Because of its propensity to rupture, it has been generally recommended that left ventricular pseudoaneurysm should be repaired surgically.[12] Ruptures develop in the necrotic tissue after an infarction. Tissue surrounding the necrotic region is edematous and fragile. Therefore, surgical repair is not easy. Rate of early postoperative mortality among patients who undergo surgical repair is 23-33%.[13] In the present case, we could not clarify whether the hemodynamic instability was due to free wall rupture or left ventricular pumping failure associated with acute ischemia. However, we continued to monitor the patient clinically and by TTE examination considering that the existing pericardial effusion did not collapse the right ventricle during diastole and the patient’s hemodynamic status returned to normal after primary percutaneous intervention.

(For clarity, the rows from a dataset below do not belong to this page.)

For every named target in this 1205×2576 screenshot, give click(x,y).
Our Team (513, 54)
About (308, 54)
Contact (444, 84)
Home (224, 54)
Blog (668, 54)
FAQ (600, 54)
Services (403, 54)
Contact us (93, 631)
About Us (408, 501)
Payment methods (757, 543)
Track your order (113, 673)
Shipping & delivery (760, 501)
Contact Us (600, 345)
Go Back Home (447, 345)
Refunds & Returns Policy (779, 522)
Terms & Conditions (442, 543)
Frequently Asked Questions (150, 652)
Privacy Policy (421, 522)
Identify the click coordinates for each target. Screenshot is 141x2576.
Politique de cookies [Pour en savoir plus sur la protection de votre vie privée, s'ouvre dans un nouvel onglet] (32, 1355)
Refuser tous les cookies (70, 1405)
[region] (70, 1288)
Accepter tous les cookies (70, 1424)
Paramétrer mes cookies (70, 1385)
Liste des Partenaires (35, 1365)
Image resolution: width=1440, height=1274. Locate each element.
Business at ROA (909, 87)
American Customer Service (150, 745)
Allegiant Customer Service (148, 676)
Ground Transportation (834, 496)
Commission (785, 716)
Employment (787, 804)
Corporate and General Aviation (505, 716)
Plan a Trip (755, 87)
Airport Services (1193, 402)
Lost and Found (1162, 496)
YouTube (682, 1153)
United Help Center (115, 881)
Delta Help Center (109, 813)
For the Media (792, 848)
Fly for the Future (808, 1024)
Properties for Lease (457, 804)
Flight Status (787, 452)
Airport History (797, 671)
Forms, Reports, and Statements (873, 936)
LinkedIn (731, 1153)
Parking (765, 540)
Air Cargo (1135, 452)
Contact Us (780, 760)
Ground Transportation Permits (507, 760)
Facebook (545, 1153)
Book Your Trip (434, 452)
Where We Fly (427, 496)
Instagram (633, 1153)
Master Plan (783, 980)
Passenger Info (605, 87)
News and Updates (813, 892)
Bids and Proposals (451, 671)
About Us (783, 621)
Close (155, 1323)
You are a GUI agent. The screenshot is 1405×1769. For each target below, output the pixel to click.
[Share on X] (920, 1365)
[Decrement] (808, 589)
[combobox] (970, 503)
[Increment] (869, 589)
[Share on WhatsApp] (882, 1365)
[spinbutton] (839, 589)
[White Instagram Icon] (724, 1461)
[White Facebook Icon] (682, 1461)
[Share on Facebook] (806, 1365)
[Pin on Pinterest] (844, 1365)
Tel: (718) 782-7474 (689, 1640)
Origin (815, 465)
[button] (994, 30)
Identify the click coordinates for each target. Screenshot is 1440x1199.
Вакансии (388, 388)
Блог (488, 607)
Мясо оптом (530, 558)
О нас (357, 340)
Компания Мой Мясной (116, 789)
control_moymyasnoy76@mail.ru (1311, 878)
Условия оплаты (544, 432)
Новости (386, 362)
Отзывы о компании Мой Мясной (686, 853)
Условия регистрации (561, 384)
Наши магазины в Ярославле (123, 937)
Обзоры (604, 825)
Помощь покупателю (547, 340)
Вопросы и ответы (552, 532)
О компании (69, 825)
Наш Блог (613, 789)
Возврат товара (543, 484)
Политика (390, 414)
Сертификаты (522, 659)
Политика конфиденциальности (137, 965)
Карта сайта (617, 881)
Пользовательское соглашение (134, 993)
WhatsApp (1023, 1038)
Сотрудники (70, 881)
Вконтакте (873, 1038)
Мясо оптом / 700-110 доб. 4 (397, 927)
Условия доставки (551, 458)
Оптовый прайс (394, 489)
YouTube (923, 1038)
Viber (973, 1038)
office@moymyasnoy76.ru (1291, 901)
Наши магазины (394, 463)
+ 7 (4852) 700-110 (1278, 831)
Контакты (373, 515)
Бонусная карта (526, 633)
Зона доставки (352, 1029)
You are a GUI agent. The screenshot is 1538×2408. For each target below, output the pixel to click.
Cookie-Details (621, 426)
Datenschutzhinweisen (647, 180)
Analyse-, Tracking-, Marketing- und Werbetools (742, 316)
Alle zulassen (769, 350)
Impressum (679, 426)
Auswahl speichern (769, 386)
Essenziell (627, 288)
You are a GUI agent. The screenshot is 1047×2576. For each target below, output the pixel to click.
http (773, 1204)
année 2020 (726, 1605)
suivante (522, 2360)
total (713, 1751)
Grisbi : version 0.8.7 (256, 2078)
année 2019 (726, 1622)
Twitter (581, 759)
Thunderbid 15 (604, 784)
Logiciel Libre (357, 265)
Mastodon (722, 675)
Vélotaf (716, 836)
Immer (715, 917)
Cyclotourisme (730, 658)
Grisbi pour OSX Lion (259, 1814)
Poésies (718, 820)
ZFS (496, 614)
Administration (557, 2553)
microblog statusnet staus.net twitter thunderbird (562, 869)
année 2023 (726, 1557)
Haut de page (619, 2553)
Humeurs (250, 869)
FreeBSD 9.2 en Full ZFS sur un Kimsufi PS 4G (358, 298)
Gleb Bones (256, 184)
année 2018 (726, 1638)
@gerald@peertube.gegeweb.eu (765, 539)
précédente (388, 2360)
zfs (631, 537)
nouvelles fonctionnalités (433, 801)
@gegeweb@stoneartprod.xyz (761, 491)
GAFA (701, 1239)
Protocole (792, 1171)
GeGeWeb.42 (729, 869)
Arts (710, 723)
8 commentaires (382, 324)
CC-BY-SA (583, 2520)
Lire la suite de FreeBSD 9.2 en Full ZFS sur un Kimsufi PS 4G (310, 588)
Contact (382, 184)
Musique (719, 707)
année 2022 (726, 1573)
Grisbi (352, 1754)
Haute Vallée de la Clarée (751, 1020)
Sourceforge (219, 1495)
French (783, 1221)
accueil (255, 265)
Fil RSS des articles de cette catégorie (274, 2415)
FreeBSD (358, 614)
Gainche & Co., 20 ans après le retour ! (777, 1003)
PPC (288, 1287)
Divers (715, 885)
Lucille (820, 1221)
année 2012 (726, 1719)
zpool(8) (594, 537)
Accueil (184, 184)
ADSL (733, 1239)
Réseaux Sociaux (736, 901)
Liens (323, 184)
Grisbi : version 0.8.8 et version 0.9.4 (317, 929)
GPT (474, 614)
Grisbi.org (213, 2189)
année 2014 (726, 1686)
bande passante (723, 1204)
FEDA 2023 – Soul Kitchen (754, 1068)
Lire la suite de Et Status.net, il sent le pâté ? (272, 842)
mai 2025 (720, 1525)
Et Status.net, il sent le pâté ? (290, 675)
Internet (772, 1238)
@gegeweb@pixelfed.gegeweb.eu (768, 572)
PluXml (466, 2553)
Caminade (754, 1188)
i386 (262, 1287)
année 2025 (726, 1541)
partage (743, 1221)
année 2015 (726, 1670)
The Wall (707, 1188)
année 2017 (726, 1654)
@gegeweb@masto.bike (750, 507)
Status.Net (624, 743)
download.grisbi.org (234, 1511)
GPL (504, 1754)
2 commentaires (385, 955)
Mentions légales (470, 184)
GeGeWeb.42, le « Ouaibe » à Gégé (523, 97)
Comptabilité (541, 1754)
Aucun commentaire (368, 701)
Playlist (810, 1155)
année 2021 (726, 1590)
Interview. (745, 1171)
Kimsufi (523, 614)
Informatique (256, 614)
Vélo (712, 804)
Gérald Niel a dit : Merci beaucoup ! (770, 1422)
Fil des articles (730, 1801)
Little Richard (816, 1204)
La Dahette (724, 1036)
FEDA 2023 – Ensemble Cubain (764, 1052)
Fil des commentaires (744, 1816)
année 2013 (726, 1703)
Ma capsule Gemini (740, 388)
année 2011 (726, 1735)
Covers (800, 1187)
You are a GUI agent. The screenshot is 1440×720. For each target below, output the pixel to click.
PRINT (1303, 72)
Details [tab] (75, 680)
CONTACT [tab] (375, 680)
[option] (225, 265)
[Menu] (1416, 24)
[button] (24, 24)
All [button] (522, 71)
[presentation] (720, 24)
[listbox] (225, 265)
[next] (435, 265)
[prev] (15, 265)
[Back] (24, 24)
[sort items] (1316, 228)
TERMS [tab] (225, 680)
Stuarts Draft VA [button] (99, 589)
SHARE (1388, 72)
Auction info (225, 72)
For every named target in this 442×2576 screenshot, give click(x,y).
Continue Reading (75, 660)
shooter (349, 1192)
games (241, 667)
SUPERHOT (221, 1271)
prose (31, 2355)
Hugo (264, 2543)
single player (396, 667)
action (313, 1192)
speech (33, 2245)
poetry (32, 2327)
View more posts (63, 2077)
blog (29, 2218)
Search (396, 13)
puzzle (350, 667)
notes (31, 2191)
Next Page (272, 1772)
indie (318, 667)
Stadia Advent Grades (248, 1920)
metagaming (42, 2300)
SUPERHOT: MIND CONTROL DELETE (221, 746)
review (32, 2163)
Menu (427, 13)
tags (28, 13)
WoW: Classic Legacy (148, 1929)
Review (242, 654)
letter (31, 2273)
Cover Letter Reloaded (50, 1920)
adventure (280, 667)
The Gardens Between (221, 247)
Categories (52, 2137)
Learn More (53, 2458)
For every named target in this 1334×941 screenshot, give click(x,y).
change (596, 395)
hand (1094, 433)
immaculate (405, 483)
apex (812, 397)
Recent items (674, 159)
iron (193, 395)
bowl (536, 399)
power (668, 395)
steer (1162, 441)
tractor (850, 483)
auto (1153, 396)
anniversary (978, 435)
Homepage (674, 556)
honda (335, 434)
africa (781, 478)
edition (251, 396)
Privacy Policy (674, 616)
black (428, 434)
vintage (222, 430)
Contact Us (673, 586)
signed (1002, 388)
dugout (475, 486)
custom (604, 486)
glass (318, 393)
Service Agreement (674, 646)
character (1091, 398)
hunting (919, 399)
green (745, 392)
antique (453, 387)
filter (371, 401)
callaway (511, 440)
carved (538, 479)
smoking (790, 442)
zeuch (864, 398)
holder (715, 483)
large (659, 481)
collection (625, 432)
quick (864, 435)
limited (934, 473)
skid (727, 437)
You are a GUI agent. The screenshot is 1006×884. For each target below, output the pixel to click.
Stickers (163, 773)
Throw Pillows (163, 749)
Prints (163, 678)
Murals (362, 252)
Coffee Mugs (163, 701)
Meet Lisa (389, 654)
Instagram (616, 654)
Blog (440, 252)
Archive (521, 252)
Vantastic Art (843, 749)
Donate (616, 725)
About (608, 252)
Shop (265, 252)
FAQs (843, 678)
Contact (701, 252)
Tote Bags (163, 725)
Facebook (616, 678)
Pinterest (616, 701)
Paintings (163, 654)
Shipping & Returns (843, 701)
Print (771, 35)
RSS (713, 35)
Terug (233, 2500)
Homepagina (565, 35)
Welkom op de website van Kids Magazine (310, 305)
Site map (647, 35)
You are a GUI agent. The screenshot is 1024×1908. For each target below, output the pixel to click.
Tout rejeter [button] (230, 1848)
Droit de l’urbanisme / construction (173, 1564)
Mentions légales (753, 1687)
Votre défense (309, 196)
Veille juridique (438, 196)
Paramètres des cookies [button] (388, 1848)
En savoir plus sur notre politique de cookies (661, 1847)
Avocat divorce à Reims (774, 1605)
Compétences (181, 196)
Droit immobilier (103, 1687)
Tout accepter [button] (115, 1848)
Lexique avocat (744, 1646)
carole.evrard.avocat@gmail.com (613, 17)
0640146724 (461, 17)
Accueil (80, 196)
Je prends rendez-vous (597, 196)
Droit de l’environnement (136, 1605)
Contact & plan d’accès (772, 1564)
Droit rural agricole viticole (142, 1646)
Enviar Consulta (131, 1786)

In order to confirm the diagnosis and plan maintenance treatment, it is crucial to perform TTE examination during hospitalization of all patients who are being followed-up with the diagnosis of acute coronary syndrome. In particular, it is absolutely necessary to repeat TTE examination of the patients with an altered clinical course. Development of a previously absent pericardial effusion in an AMI patient should remind the physicians the possibility of cardiac free wall rupture.

The patient described here did not receive further anticoagulant therapy after the rupture was diagnosed. We believe that no progression of hemopericardium during follow-up may be associated with no further administration of anticoagulant therapy.

3-D TTE provides more explicit information than 2-D TTE to diagnose and follow-up a LVFWR, and it serves as a guide for surgery. Anticoagulant therapy management is extremely important during the follow-up of subacute LVFWR. We believe that the patients who are clinically stable can be monitored in an inpatient setting and undergo cardiac pseudoaneurysm surgery at a later stage.